Resteeping is slightly different than your first infusion of tea. Unlike other tea types, green tea leaves only have limited infusions—maximum three or four. However, it is not quite easy to get the perfect cup with every infusion because you need to be careful about the water temperature and steeping.
Do not try to use hot, boiling water and a longer steeping time to make the leaves infuse all at once. Because tea made like this will be very bitter with strong astringency to the point that it will be unpleasant. It is due to the fact that different compounds infuse in the water at different temperatures to create balance and good flavor. Therefore, it is important to have different infusions to get the best flavor and nutrients out of green tea.
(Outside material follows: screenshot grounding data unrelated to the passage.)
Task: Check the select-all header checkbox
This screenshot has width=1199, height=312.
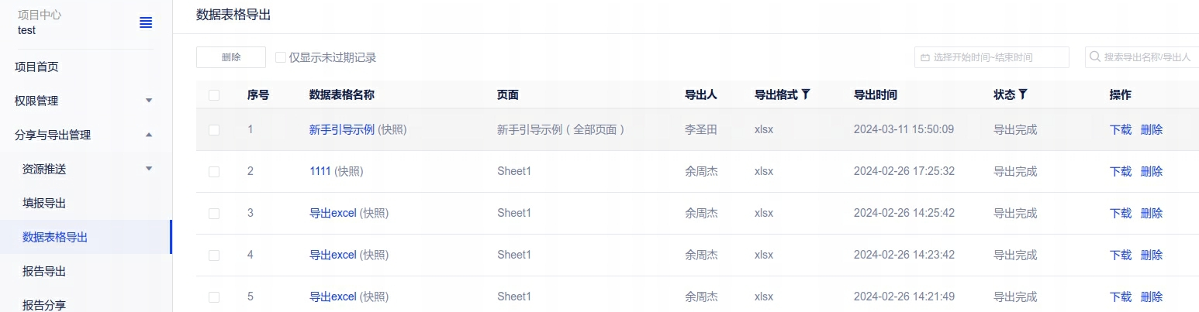Action: coord(214,95)
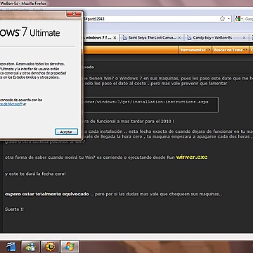Open the Herramientas dropdown menu
The width and height of the screenshot is (253, 253).
coord(195,50)
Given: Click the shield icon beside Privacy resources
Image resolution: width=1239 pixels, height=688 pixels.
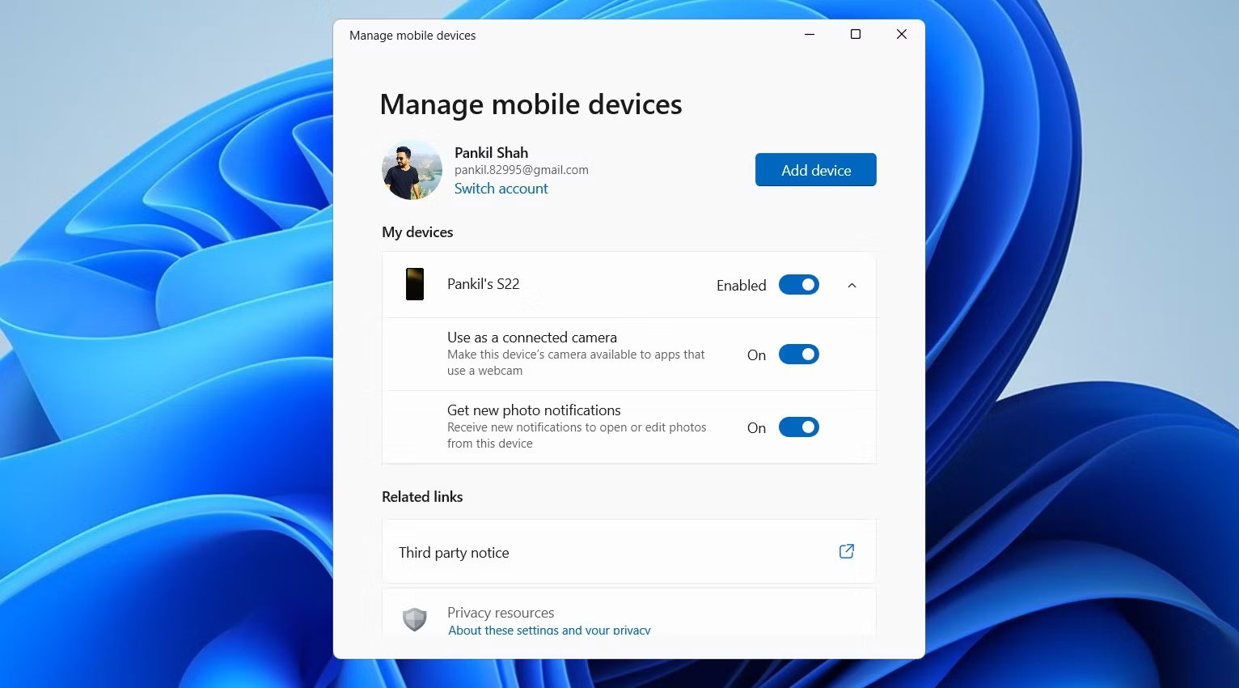Looking at the screenshot, I should pyautogui.click(x=415, y=618).
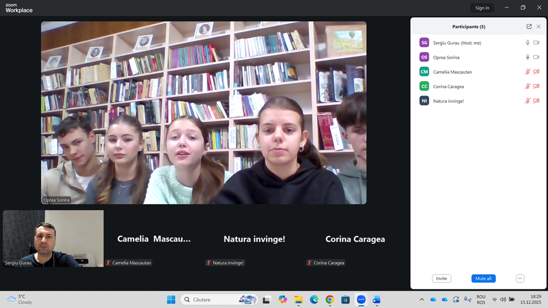Screen dimensions: 548x308
Task: Click Camelia Mascautan's muted microphone icon
Action: pos(528,72)
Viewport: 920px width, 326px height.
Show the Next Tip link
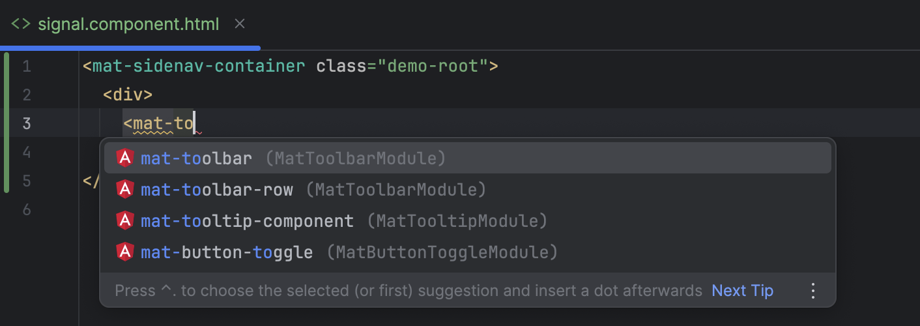click(x=742, y=291)
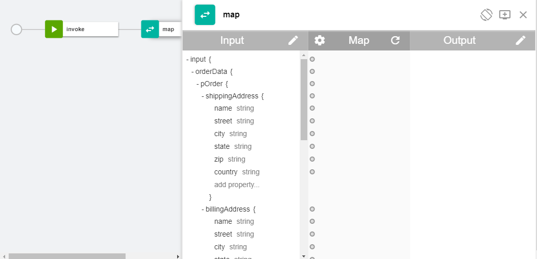Click the Output column pencil edit icon
The height and width of the screenshot is (259, 537).
click(520, 40)
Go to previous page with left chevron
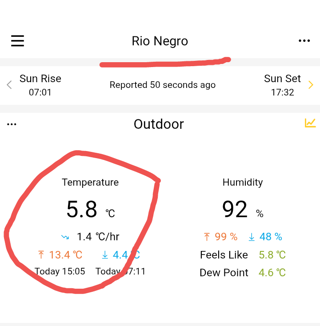 point(9,85)
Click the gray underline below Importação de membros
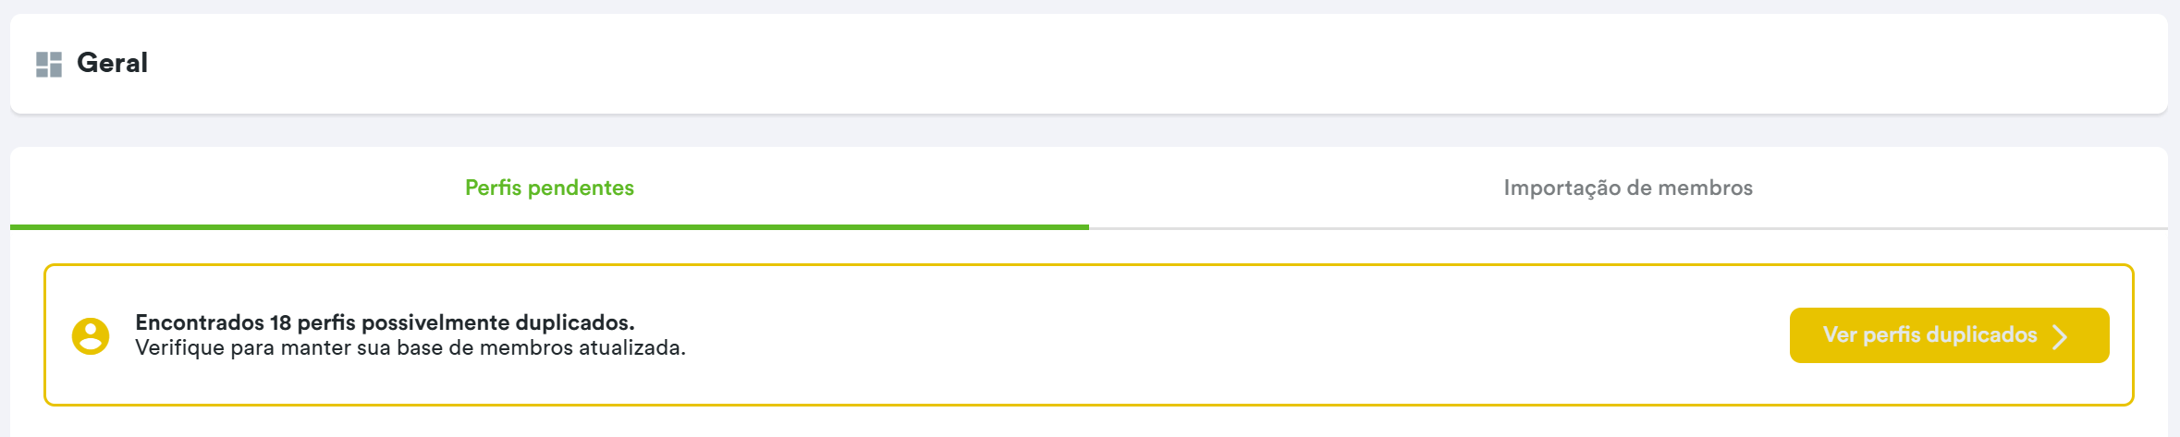The image size is (2180, 437). click(x=1627, y=227)
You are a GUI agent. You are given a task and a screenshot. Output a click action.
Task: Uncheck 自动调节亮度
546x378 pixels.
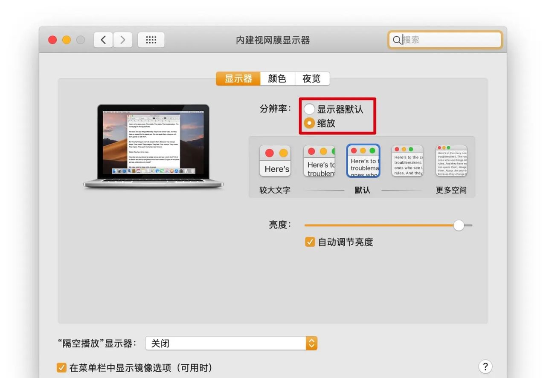309,242
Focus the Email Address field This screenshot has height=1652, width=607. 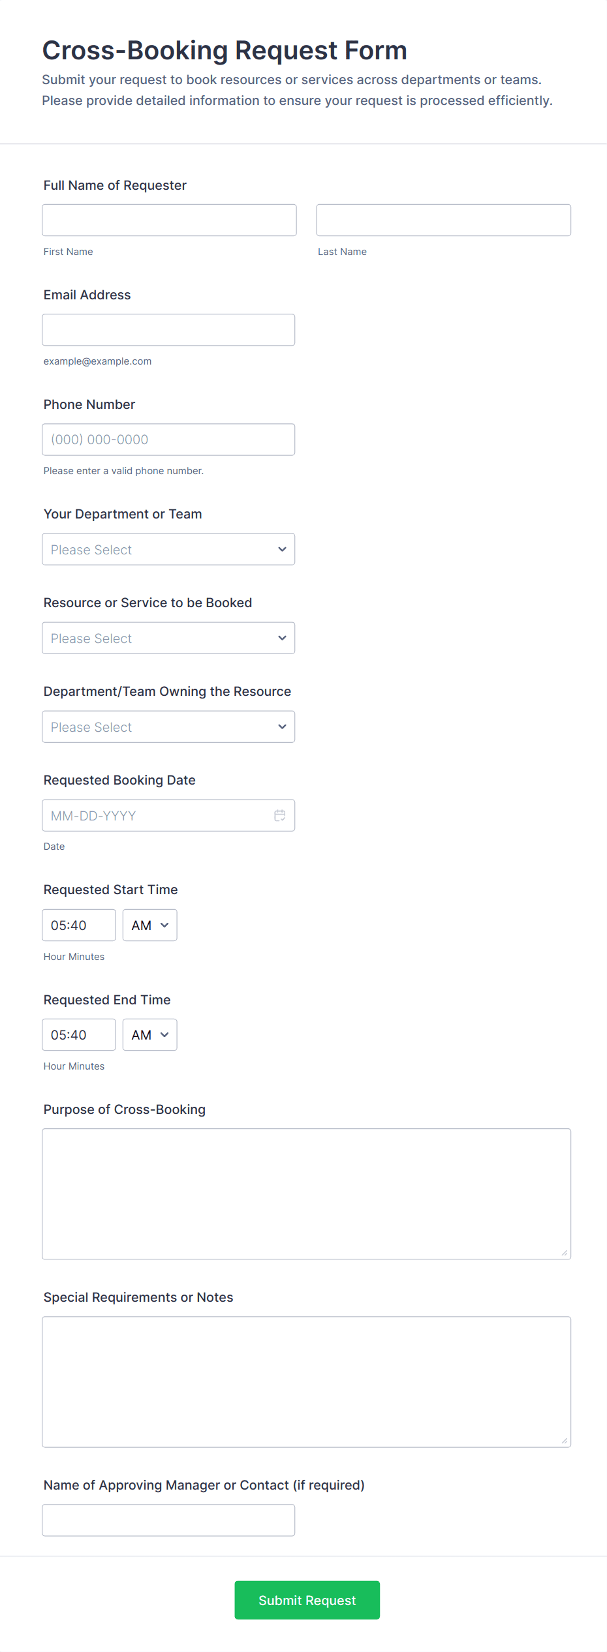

After the first infusion, the leaves still have compounds left, which creates barely any flavor, but it is fun to try mild and low-note flavors. The second steeping differs from the first and third because it has a different controlled temperature steeping time.
How to do a second infusion?
When you first brew tea, it takes a longer time because the tea leaves are dry and take time to infuse. But it is not the same the second time because the tea leaves are warmed up and unrolled from the first steeping and just need a little time to extract some more flavors. While we are waiting for a second infusion, the leaves continue to release flavor, so therefore resteeping is for a shorter time but at a slightly higher temperature. You only need a little time for a second infusion, so when you pour water over tea leaves, wait for 30 or 60 seconds and then pour into cups.
Nevertheless, some people have different opinions, such as that leaves release more flavors when brewed longer. Here is an interesting fact: with each additional steeping time, you get a different flavor, and therefore it is good to experiment to get the best taste suited for you.
What things to keep in mind while infusing for the second time?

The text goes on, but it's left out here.